* **RECORDED DATA**:

════════════════

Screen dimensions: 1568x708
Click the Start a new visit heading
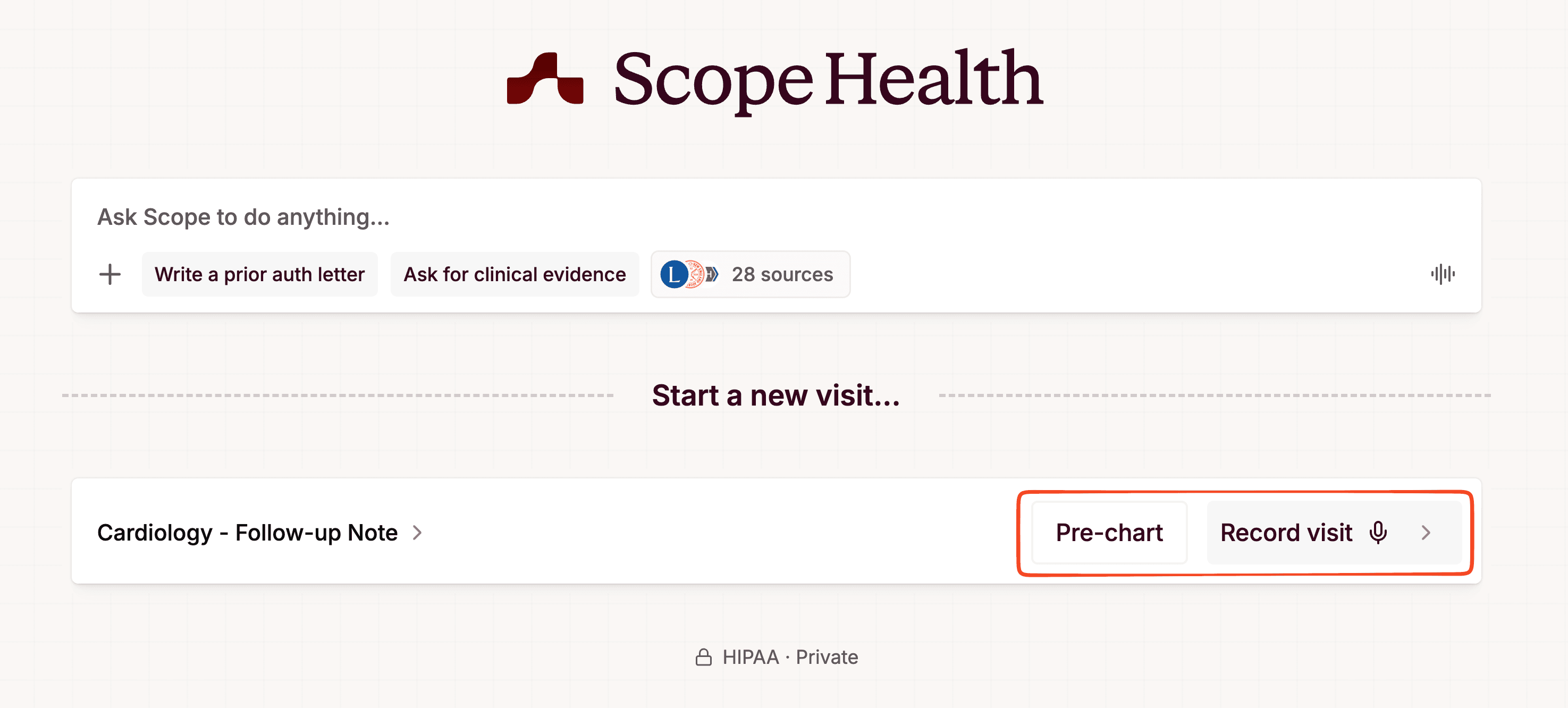click(x=775, y=395)
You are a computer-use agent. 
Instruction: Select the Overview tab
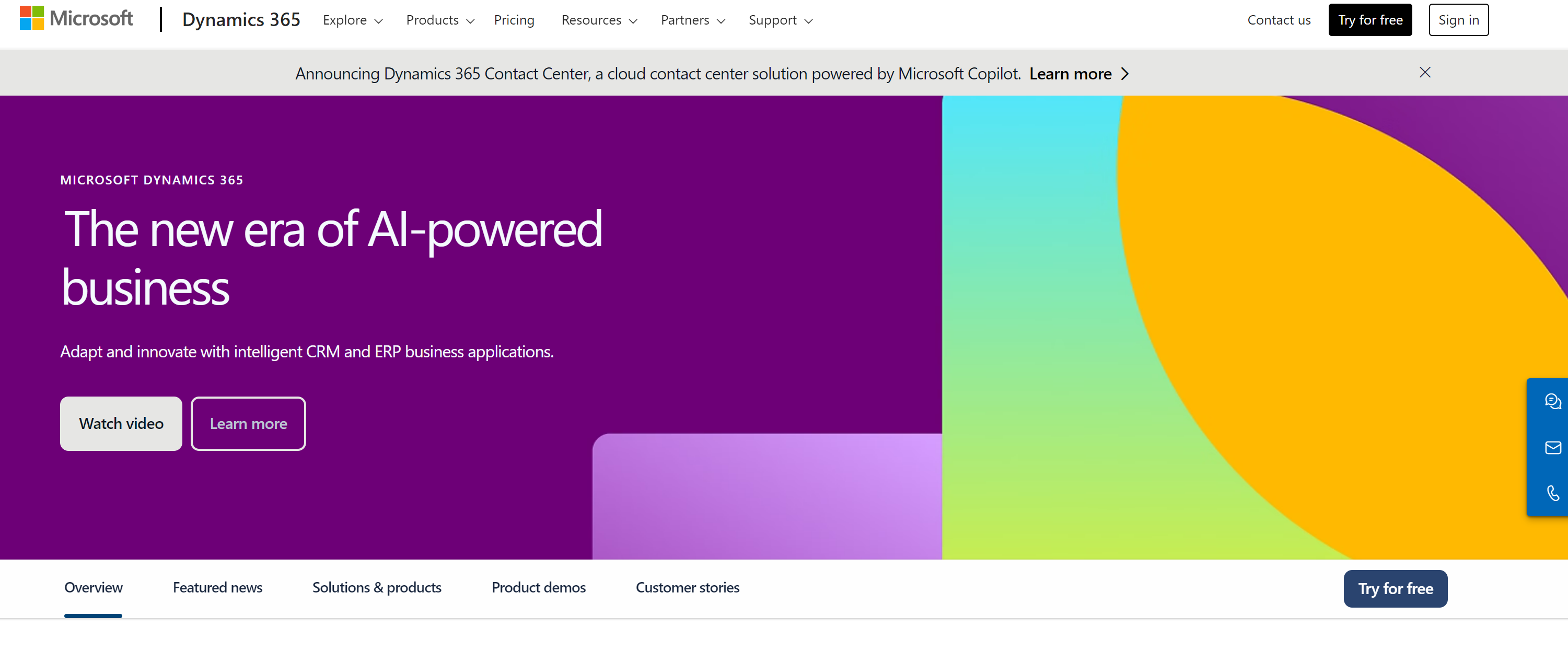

════════════════

* **WORK TO BE COMPLETED**: Go through the listing and restate each line word for word, leaving out the pictures.

* **TASK SOLUTION**:
Screen dimensions: 1568x708
Click the Start a new visit heading
click(x=775, y=395)
You are a computer-use agent. 
Instruction: Select the Overview tab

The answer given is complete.